I am trying out STARsolo (STAR 2.7.3a) for the first time and wondering if i can side-step an additional trimming step. my reads are sequenced at 2x150 and from 10X libraries, and normally when i run through cellranger it ignores the bases after cell barcode and UMI. I can also set my desired R2 length with --r2-length without an extra trimming step.

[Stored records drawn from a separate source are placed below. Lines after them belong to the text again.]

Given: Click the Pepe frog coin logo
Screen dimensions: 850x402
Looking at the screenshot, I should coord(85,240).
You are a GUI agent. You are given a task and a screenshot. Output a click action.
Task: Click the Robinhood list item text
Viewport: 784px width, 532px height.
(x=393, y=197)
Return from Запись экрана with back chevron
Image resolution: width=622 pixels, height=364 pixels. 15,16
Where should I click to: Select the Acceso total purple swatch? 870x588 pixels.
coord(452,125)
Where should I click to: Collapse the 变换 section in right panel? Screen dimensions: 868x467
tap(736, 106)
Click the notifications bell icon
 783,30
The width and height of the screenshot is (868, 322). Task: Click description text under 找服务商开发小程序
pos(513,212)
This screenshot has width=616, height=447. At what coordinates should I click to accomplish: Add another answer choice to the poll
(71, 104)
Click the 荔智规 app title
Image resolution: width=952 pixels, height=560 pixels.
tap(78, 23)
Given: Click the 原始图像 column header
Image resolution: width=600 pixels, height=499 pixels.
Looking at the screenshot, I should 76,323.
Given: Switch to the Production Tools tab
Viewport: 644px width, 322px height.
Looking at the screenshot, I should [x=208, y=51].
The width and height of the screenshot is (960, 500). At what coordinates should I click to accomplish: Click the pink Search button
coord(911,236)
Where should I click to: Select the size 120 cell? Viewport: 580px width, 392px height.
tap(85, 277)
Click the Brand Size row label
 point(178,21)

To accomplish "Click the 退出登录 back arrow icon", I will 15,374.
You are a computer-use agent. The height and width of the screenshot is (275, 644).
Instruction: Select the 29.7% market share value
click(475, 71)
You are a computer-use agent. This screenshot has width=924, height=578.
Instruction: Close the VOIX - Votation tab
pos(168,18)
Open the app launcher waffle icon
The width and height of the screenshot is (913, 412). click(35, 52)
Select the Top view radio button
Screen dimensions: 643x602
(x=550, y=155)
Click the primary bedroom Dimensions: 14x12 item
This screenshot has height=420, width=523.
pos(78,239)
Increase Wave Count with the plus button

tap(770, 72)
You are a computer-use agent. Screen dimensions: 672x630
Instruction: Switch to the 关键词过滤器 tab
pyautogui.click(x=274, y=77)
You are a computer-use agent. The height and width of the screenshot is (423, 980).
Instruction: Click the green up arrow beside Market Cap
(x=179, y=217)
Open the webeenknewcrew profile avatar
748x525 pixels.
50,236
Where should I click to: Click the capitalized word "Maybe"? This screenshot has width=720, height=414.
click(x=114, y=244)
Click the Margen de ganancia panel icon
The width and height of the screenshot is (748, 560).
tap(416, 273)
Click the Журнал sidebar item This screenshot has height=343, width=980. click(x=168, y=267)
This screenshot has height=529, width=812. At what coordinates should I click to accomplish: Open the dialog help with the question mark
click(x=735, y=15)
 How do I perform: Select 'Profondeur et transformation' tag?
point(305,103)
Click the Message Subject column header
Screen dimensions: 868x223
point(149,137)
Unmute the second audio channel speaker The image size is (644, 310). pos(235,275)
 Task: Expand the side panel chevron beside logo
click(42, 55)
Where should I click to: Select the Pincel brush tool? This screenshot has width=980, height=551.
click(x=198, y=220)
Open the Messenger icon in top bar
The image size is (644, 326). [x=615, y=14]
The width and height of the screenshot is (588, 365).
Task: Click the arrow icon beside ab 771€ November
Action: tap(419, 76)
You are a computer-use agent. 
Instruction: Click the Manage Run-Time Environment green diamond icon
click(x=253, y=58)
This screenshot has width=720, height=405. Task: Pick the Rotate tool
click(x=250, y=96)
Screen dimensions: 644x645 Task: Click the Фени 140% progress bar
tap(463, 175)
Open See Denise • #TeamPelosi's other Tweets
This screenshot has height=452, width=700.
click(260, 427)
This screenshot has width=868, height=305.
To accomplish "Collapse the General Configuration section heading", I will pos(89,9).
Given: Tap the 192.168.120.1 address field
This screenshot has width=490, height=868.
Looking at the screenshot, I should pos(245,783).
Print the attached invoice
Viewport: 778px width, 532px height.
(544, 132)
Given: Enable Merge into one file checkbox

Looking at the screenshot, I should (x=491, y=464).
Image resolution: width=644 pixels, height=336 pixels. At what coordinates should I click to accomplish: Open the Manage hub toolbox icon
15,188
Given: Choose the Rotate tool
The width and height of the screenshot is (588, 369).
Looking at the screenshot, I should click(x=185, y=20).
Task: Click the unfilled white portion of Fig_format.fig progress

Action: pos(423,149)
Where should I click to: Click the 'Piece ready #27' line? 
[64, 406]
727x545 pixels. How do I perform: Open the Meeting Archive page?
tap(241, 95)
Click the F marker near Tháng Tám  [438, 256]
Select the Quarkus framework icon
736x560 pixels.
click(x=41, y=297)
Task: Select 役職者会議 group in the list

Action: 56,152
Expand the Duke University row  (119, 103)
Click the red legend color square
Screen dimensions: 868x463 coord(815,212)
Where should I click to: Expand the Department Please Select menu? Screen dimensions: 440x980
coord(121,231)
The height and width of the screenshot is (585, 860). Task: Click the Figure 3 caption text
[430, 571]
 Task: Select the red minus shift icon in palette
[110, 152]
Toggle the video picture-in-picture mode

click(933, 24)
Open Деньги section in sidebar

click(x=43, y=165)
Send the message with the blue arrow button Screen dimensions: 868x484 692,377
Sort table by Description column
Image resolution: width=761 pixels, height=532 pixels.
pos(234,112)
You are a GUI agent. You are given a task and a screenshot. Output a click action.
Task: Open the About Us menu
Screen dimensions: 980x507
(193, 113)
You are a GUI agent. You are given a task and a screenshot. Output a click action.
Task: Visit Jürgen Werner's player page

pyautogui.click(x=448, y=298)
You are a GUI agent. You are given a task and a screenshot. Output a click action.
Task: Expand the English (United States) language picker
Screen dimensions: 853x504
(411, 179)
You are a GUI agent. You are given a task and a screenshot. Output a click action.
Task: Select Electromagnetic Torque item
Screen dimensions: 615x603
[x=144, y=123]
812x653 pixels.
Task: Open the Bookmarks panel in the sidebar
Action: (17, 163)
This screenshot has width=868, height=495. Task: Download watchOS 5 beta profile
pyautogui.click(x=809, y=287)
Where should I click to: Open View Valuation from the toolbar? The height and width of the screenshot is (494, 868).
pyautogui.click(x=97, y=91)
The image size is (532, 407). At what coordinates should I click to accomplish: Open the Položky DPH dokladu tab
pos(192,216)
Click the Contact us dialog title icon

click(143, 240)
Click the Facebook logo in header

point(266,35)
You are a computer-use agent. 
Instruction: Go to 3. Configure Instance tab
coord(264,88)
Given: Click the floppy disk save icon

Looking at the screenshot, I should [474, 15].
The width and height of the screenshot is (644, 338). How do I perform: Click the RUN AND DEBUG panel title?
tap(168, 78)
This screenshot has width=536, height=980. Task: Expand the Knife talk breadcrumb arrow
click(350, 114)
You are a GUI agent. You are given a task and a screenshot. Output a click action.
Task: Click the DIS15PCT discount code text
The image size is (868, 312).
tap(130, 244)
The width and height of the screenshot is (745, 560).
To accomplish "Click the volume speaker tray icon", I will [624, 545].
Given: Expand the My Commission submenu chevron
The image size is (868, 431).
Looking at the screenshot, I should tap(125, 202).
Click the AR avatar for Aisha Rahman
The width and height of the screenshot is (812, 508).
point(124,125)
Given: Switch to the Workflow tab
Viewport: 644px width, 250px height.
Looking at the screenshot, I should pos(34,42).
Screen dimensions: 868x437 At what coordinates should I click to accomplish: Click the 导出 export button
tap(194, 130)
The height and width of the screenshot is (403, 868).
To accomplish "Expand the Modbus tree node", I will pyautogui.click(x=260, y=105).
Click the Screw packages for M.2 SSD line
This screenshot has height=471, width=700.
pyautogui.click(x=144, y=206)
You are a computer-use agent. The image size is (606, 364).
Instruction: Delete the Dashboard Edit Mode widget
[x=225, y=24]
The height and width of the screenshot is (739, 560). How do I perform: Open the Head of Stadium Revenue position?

Any such luck with STARsolo? my script is:

soloCBstart=1
soloCBlen=16
soloUMIstart=17
soloUMIlen=12


STAR --genomeDir $index \
          --sjdbGTFfile $gtf \
          --readFilesIn $cdna_read $barcode_read  \
          --runThreadN $threads \
          --twopassMode Basic \
          --outWigType bedGraph \
          --outSAMtype BAM SortedByCoordinate  \
          --readFilesCommand zcat \
          --runDirPerm All_RWX \
          --outFileNamePrefix $prefix $seq_center \
          --soloType Droplet \
          --soloCBstart $soloCBstart --soloCBlen $soloCBlen \
          --soloUMIstart $soloUMIstart --soloUMIlen $soloUMIlen \
          --soloCBwhitelist $whitelist

my error is:

EXITING because of FATAL ERROR in input read file: the total length of barcode sequence is 150 not equal to expected 28
Read ID=@... 1 N 0   Sequence=...
SOLUTION: make sure that the barcode read is the last file in --readFilesIn , and check that it has the correct formatting
      If UMI+CB length is not equal to the barcode read length, specify barcode read length with --soloBarcodeReadLength

Adding --soloBarcodeReadLength 150 did not help the situation. can i run starsolo without trimming?